Decision: Sensor drivers are separate packages (one per hardware family). The fusion core depends only on the standard message interfaces, never on driver packages.

Specification

Sensor Message Types

All sensor data flowing into Fusion MUST conform to one of the following message types. Timestamps are nanoseconds since Unix epoch. All spatial measurements are in SI units (meters, radians, meters/second, radians/second).

IMU Message

message ImuMessage {
  uint64 timestamp_ns = 1;
  string frame_id = 2;
  Vector3 linear_acceleration = 3;  // m/s^2, body frame
  Vector3 angular_velocity = 4;     // rad/s, body frame
  Matrix3x3 acceleration_covariance = 5;
  Matrix3x3 gyroscope_covariance = 6;
}

Point Cloud Message

message PointCloudMessage {
  uint64 timestamp_ns = 1;
  string frame_id = 2;
  repeated Point3 points = 3;          // x, y, z in meters
  repeated float intensities = 4;       // optional, 0.0-1.0
  repeated uint32 ring_ids = 5;         // optional, LiDAR ring index
  repeated uint64 point_timestamps = 6; // optional, per-point time
}

Image Message

message ImageMessage {
  uint64 timestamp_ns = 1;
  string frame_id = 2;
  uint32 width = 3;
  uint32 height = 4;
  string encoding = 5;  // "rgb8", "bgr8", "mono8", "depth16", "depth32f"

# # # # # # #

**JOB**
In the sensor message specification, what unit and reference point are timestamps given in?

**RECORDED INFORMATION**
# # # # # # #

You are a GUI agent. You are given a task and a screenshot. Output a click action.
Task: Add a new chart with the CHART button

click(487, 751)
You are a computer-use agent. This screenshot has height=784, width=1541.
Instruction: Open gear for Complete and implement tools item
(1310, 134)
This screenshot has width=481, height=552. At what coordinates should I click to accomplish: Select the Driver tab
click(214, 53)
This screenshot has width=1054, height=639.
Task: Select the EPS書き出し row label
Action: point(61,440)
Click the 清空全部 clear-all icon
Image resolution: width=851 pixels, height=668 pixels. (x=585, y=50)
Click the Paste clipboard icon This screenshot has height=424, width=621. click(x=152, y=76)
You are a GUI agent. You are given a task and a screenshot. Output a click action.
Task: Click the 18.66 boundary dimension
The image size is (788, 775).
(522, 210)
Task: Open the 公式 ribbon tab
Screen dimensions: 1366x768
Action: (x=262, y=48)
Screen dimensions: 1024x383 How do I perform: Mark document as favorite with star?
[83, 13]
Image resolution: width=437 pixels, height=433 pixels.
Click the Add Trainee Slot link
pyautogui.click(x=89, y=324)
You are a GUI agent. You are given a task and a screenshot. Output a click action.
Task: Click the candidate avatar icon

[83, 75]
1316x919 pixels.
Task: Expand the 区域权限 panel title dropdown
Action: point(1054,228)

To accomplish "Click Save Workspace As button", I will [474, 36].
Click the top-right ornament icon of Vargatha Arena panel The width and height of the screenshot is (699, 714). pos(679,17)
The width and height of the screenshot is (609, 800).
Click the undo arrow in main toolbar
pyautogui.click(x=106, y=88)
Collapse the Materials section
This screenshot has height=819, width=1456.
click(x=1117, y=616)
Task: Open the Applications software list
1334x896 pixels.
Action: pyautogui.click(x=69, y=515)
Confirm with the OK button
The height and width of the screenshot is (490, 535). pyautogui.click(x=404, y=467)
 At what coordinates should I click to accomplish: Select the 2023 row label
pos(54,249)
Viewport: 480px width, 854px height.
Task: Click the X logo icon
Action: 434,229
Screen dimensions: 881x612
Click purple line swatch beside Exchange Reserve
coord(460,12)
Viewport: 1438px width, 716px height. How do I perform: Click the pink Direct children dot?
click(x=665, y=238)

# # # # # # #

**EXERCISE SOLUTION**
Nanoseconds since the Unix epoch.